= Charles Wyndham Goodwyn =

British philatelist

Charles Wyndham Goodwyn (11 March 1934 – 10 June 2015) was a British philatelist, and was Keeper of the Royal Philatelic Collection from September 1995 to January 2003. He was an expert in the philately of Hong Kong and China.

==Organised philately==
From 1991 to 1993, he served as president of the Royal Philatelic Society London (RPSL), of which he was elected Honorary Fellow in 1995.

==Royal Philatelic Collection==
In 1993, he was hired as assistant to John Marriott, the Keeper of the Royal Philatelic Collection. Since the constitution of this collection by King George V, it was the first time its curator was no more alone. In September 1995, Goodwyn replaced Marriott who retired from the post of Keeper.

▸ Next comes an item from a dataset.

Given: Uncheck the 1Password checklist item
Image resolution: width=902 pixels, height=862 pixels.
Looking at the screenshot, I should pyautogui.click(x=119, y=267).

As Keeper, Goodwyn continued his predecessors' tasks: to mount the British and Commonwealth collection sent by the postal administrations and the purchases made during George VI's and Elizabeth II's reigns, and to exhibit at international stamp shows.

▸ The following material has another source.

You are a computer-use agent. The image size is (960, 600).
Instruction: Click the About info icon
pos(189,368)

He opened the Collection to postal historians or students whereas only members of the RPSL Expert Committee had regularly been allowed since the time of George V. When he sold, amongst duplicates, the collections of Egypt and of the Suez Canal in 2001 to pay the 250,000 pounds for the Kirkcudbright cover, he reinforced the British Commonwealth specialization of the Royal Collection.

Like Marriott, he sourced assistants, expediting the mounting of the George VI collection. In September 1996, Michael Sefi became adjoint to the Keeper after architect Surésh Dhargalkar was hired as an assistant in April 1996. Not a philatelist, the latter travelled with parts of the collection to exhibition.

Weaker after an Australian exhibition in 1999 and the moving of the Royal Collection from Buckingham Palace to St. James's Palace around 2000, Goodwyn retired in January 2003 and was replaced by Sefi.

==Outside philately==
Goodwyn had the degree of LLB.

==Honours and awards==
- Lieutenant of the Royal Victorian Order in 2002.
- Knight of the Ordre de Saint-Charles in Monaco.
- Signed the Roll of Distinguished Philatelists.
- Smithsonian Philatelic Achievement Award in 2002.

==Publications==
- Royal Reform: postal reform 1837–1841 as reflected in the Royal Philatelic Collection, The Stuart Rossiter Trust, 2000.

==References and sources==
- References

- Sources
- Courtney, Nicholas (2004). The Queen's Stamps. The Authorised History of the Royal Philatelic Collection, éd. Methuen, 2004, ISBN 0-413-77228-4.